• TEXTE:
►
Avant même d’envisager d’écrire des kanjis (漢字, かんじ, “caractères [de la dynastie] Han” , c’est-à-dire les idéogrammes chinois), que ce soit avec un crayon ou un pinceau, il faut comprendre quel est le bon ordre pour écrire les traits qui composent chaque caractère. Peu de gens (en dehors de l’Asie) y prêtent attention, mais l’ordre des traits (c’est-à-dire l’ordre dans lequel on écrit les traits de chaque kanji) est plus important qu’il ne pourrait y paraître. Du point de vue de la calligraphie, cela affecte non seulement l’équilibre du caractère et son apparence générale, mais également la puissance avec laquelle il véhicule son message. D’un point de vue linguistique, cela affecte la lisibilité du caractère. Enfin, d’un point de vue pratique, le fait de savoir dans quel ordre se tracent les traits aide dans l’étude du caractère.
Commençons par parler des règles qui gouvernent l’ordre des traits lorsqu’on écrit un caractère chinois. Généralement, les priorités d’écriture sont les suivantes :
- De bas en haut (figure 1)
- De gauche à droite (figure 2)
- De l’extérieur à l’intérieur (figure 3)
◄
• ENTRÉES DE DONNÉES:
►
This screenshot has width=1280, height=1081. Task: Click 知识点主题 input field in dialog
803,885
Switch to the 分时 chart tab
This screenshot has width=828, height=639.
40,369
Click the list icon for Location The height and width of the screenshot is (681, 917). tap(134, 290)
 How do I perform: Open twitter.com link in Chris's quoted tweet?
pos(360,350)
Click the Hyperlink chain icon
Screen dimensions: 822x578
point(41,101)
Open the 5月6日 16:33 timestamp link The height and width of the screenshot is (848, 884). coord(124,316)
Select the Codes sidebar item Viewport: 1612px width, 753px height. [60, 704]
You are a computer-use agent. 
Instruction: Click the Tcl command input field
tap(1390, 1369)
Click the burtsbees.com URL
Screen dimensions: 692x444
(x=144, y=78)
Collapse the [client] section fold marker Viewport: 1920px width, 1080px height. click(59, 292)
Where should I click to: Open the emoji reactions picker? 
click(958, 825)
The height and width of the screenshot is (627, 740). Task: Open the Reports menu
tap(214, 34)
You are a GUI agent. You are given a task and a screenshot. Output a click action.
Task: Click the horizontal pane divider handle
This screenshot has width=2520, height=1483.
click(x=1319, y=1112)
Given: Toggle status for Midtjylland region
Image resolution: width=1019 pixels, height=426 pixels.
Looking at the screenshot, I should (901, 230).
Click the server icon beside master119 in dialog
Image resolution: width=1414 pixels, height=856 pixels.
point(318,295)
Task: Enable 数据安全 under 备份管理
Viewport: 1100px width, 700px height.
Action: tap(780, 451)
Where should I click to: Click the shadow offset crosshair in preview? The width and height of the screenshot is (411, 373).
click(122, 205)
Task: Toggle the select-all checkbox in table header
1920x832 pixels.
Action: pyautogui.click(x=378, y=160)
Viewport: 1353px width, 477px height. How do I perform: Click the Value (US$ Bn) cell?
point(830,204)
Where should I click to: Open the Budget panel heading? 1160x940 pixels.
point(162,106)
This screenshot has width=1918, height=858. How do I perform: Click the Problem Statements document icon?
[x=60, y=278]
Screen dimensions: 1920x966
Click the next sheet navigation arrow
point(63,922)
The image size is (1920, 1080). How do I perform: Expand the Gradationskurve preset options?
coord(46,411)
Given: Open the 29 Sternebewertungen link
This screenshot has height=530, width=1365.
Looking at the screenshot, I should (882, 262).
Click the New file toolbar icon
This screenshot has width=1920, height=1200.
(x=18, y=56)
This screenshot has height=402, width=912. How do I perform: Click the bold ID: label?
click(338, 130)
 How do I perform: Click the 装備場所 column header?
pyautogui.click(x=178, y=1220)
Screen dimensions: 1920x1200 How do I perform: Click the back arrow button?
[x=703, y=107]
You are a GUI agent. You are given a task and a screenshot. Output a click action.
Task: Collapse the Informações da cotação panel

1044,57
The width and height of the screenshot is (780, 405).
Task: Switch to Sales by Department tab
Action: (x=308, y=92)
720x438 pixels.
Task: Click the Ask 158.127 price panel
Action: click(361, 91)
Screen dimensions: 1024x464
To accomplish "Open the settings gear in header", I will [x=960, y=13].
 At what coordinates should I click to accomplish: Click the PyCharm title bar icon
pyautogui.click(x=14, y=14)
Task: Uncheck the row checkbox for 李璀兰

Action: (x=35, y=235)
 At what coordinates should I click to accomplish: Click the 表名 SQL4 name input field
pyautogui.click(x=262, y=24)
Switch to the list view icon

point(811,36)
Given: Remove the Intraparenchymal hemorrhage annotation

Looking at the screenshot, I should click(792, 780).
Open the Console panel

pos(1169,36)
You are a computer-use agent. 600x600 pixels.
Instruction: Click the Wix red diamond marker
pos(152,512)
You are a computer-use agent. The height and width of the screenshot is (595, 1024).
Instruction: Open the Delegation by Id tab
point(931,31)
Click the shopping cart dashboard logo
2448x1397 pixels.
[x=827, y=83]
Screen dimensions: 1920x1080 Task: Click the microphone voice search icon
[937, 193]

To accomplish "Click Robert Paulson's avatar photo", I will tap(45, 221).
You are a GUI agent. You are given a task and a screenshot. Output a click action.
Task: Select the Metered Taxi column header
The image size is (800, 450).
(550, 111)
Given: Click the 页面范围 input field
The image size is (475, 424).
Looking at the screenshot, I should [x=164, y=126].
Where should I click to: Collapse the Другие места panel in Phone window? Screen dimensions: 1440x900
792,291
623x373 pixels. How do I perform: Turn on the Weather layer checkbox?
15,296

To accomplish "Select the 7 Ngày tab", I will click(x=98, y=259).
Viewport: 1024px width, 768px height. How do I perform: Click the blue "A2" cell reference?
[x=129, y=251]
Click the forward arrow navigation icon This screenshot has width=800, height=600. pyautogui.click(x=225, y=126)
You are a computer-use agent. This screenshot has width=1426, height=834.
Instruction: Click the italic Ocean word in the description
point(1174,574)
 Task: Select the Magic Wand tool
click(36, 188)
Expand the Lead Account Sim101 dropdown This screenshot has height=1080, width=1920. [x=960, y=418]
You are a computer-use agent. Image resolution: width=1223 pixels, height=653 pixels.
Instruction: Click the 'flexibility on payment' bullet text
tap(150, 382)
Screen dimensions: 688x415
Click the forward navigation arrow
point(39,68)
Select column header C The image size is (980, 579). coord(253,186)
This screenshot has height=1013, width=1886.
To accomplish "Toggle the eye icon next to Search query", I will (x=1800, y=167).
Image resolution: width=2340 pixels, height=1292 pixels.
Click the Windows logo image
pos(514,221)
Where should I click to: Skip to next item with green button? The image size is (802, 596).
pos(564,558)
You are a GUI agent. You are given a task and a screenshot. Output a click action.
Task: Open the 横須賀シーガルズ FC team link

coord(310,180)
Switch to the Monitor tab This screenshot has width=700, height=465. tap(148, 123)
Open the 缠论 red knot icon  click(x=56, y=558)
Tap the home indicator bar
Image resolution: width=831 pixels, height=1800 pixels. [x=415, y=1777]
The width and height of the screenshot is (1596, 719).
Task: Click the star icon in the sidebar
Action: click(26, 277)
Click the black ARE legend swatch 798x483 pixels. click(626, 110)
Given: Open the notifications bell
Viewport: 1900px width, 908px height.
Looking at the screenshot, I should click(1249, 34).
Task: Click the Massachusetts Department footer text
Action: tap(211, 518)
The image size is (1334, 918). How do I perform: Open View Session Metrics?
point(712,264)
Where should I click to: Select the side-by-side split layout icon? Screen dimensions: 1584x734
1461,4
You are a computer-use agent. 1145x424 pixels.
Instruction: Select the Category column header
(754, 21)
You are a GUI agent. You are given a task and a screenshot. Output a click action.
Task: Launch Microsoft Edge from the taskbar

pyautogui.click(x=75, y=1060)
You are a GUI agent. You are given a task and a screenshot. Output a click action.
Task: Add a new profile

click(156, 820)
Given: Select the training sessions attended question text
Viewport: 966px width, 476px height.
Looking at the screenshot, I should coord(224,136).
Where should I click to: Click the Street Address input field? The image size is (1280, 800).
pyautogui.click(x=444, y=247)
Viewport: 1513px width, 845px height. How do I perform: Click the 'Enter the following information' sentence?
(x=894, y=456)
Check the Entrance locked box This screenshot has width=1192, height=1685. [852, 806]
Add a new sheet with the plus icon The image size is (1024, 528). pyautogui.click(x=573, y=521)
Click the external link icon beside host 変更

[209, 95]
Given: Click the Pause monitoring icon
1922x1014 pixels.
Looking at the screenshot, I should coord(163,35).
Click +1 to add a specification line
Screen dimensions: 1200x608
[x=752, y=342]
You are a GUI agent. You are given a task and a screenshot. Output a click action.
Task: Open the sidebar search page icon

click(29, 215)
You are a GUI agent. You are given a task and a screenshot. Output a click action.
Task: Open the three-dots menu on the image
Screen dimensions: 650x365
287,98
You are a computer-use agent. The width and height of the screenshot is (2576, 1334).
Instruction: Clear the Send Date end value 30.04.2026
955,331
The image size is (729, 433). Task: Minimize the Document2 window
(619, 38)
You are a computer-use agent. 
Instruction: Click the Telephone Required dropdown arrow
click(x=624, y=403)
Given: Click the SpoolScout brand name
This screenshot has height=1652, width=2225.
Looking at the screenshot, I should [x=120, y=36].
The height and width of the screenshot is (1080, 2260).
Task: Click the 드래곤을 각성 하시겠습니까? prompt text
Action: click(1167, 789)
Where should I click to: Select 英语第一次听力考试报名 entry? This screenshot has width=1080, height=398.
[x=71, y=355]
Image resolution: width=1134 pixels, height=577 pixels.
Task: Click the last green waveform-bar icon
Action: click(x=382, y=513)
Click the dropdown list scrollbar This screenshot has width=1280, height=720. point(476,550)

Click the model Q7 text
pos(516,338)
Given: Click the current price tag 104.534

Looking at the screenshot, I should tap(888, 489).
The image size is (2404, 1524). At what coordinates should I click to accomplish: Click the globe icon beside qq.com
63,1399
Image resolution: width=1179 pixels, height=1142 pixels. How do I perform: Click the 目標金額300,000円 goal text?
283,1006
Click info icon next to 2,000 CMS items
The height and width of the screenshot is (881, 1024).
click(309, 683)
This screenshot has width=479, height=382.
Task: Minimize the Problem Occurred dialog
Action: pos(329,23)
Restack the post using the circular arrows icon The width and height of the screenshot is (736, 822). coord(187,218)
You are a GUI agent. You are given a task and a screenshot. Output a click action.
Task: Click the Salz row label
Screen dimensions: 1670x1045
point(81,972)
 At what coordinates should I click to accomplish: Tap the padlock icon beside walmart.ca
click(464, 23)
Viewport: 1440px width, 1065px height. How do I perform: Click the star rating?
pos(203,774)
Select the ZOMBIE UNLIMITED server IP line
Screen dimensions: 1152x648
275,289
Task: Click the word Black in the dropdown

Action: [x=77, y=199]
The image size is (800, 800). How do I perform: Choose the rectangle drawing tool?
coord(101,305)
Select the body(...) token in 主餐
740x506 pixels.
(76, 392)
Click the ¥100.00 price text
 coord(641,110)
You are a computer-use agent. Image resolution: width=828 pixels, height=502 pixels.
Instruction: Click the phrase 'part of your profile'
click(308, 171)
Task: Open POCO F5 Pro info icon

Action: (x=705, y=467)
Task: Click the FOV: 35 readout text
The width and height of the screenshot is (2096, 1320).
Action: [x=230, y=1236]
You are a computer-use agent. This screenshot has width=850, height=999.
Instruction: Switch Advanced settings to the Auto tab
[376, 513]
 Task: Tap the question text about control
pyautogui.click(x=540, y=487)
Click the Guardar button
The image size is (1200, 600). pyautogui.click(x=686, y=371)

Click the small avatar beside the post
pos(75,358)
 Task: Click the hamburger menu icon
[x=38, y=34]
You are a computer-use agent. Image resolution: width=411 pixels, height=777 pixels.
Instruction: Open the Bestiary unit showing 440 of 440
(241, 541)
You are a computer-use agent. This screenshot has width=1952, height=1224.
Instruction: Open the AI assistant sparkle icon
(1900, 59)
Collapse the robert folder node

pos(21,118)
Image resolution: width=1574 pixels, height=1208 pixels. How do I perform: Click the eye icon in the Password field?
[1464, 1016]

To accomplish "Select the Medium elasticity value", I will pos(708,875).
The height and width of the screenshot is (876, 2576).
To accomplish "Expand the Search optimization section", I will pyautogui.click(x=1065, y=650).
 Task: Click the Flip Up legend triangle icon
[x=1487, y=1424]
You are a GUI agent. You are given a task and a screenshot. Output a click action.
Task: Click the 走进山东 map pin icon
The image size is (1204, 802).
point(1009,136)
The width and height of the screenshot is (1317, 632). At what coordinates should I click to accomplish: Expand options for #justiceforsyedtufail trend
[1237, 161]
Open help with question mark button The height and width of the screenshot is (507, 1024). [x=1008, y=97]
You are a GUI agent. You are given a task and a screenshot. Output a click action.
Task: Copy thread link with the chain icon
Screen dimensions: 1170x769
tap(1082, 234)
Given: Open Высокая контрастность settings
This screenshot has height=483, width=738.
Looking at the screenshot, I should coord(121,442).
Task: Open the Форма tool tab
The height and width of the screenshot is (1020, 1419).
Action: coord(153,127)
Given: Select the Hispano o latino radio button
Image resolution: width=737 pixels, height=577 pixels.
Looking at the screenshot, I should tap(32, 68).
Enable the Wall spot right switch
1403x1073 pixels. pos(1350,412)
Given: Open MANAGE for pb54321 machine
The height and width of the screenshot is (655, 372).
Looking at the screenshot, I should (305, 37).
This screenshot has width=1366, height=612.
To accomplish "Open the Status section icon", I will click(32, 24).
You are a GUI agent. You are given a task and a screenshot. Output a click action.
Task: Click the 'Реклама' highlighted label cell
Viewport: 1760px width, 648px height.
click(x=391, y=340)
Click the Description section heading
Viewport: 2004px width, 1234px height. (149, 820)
◄
• CONSIGNE 1:
Dans le listing, remplacez « Instruction » par « Consigne » dans tout le passage qui va de la ligne contenant « Task: Click the FOV: 35 readout text » jusqu'à la ligne contenant « [1464, 1016] », et recopiez ces lignes sans rien changer d'autre.
• CONSIGNE 2:
Poursuivez le texte sur l'ordre des traits à partir de l'endroit où il s'arrête.
Le texte sur l'ordre des traits et le listing proviennent de sources distinctes.

• RÉPONSE ATTENDUE 1:
Task: Click the FOV: 35 readout text
The width and height of the screenshot is (2096, 1320).
Action: [x=230, y=1236]
You are a computer-use agent. This screenshot has width=850, height=999.
Consigne: Switch Advanced settings to the Auto tab
[376, 513]
 Task: Tap the question text about control
pyautogui.click(x=540, y=487)
Click the Guardar button
The image size is (1200, 600). pyautogui.click(x=686, y=371)

Click the small avatar beside the post
pos(75,358)
 Task: Click the hamburger menu icon
[x=38, y=34]
You are a computer-use agent. Image resolution: width=411 pixels, height=777 pixels.
Consigne: Open the Bestiary unit showing 440 of 440
(241, 541)
You are a computer-use agent. This screenshot has width=1952, height=1224.
Consigne: Open the AI assistant sparkle icon
(1900, 59)
Collapse the robert folder node

pos(21,118)
Image resolution: width=1574 pixels, height=1208 pixels. How do I perform: Click the eye icon in the Password field?
[1464, 1016]

• RÉPONSE ATTENDUE 2:
Examinons de plus près le caractère 通 (つう, tsuu, “connaisseur”, “autorité”, “compteur pour les caractères” ainsi que “passer par” et “trajet”). J’ai choisi exprès une forme cursive du caractère pour montrer l’exemple d’un idéogramme comportant plusieurs priorités d’écriture. Comme le montre la figure 3, on commence en haut à gauche (pour appliquer la première règle, « de bas en haut ») et on continue en allant vers le bas, à droite (ce qui illustre la deuxième règle, « de gauche à droite »). Cet unique trait dans la forme cursive regroupe trois traits dans la forme standard. Le deuxième trait complète l’encadrement partiel et on termine par la partie du milieu. Enfin, dans un seul trait de pinceau, on finit par le radical « mouvement » (les lignes rouges en pointillé sur le caractère de droite indiquent le mouvement du pinceau). Le radical « mouvement » est la forme en L qui encadre partiellement le caractère sur la gauche et le bas du caractère.
Ces trois règles ne sont cependant pas les seules. Il en existe d’autres :
- l’horizontal avant le vertical (figure 4)
- les lignes verticales qui barrent plusieurs lignes horizontales viennent en dernier (figure 1)
- les diagonales vers la gauche avant les diagonales vers la droite (figure 5)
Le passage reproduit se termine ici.